* [Text extract]
Question

how do you use the binomial theorem to find the value of \[{{999}^{3}}\]?

Answer 1

Hint: The binomial theorem describes the algebraic expansion of powers of a binomial. It is possible to expand the polynomial \[{{\left( a+b \right)}^{n}}\] into a sum involving terms of the form \[a{{x}^{b}}{{y}^{c}}\], where the exponents b and c are nonnegative integers with \[b+c=n\], and the coefficient a of each term is a specific positive integer depending on n and b. According to the theorem, it is possible to expand the polynomial
\[{{\left( a+b \right)}^{n}}\]in the form \[{{\left( a+b \right)}^{n}}=\sum\limits_{k=0}^{n}{\left( \begin{matrix}
   n \\
   k \\
\end{matrix} \right){{a}^{n-k}}{{b}^{k}}}\] where \[\left( \begin{matrix}
   n \\
   k \\
\end{matrix} \right)=\dfrac{n!}{k!\left( n-k \right)!}\].

Complete step by step answer:
As per the given question, we have to find the value of an expression using the binomial theorem. Here, we have to find the value of \[{{999}^{3}}\] using a binomial theorem.
We can write \[999=1000-1={{10}^{3}}-1\]. On substituting this value in \[{{999}^{3}}\] we can rewrite it as
\[\Rightarrow {{999}^{3}}={{\left( {{10}^{3}}-1 \right)}^{3}}\]
Now compare \[{{\left( {{10}^{3}}-1 \right)}^{3}}\] with \[{{\left( a+b \right)}^{n}}\].
On comparing we get \[a={{10}^{3}},b=-1,n=3\]. Now we expand the polynomial using the binomial theorem.

* [Task] In the worked answer on the binomial theorem, what values are assigned to a, b, and n when the expression is compared with (a+b)^n?

* [Source data]
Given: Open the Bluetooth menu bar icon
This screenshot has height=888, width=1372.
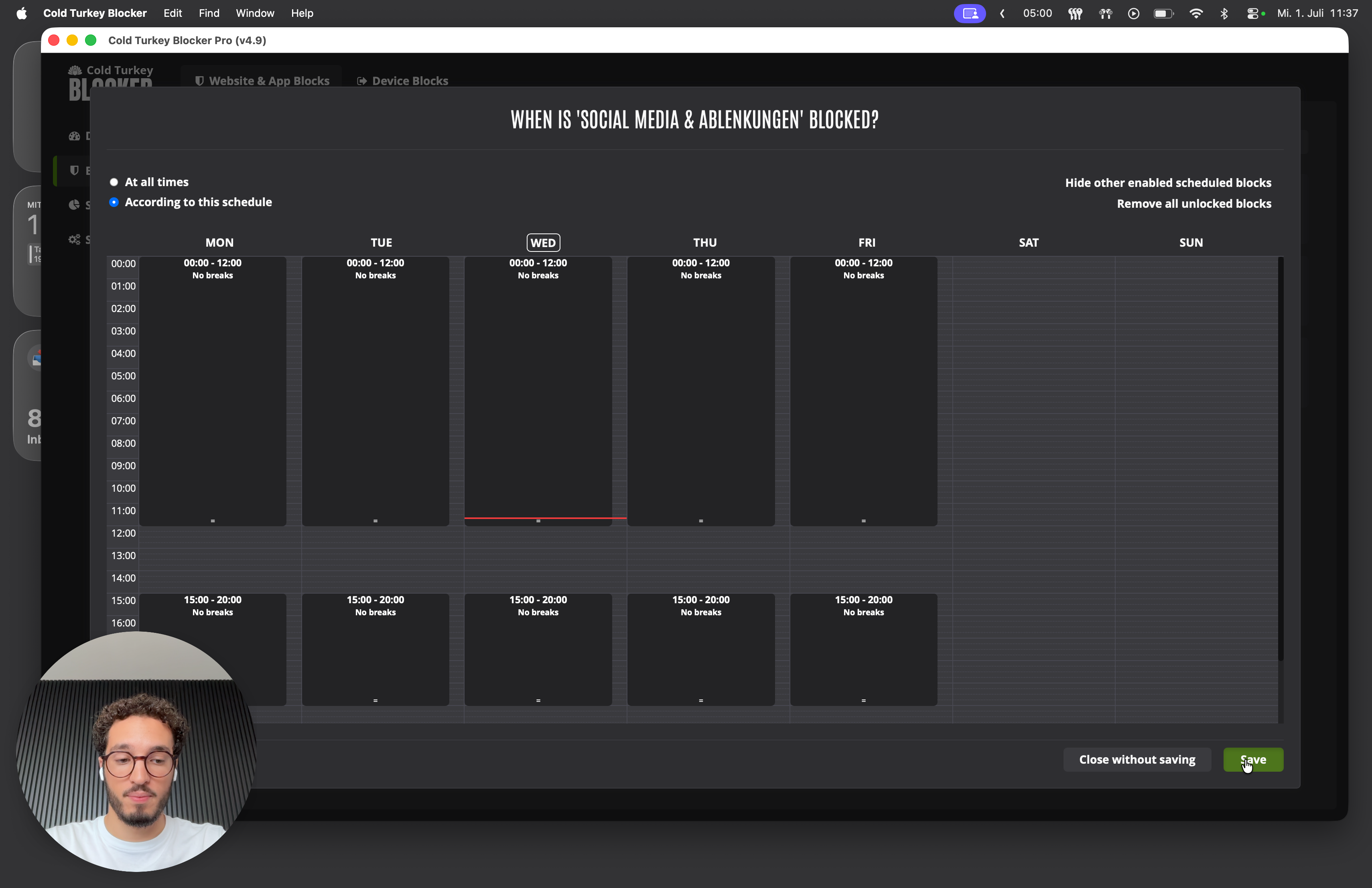Looking at the screenshot, I should click(x=1224, y=13).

* [Task response] a = 10³, b = −1, and n = 3.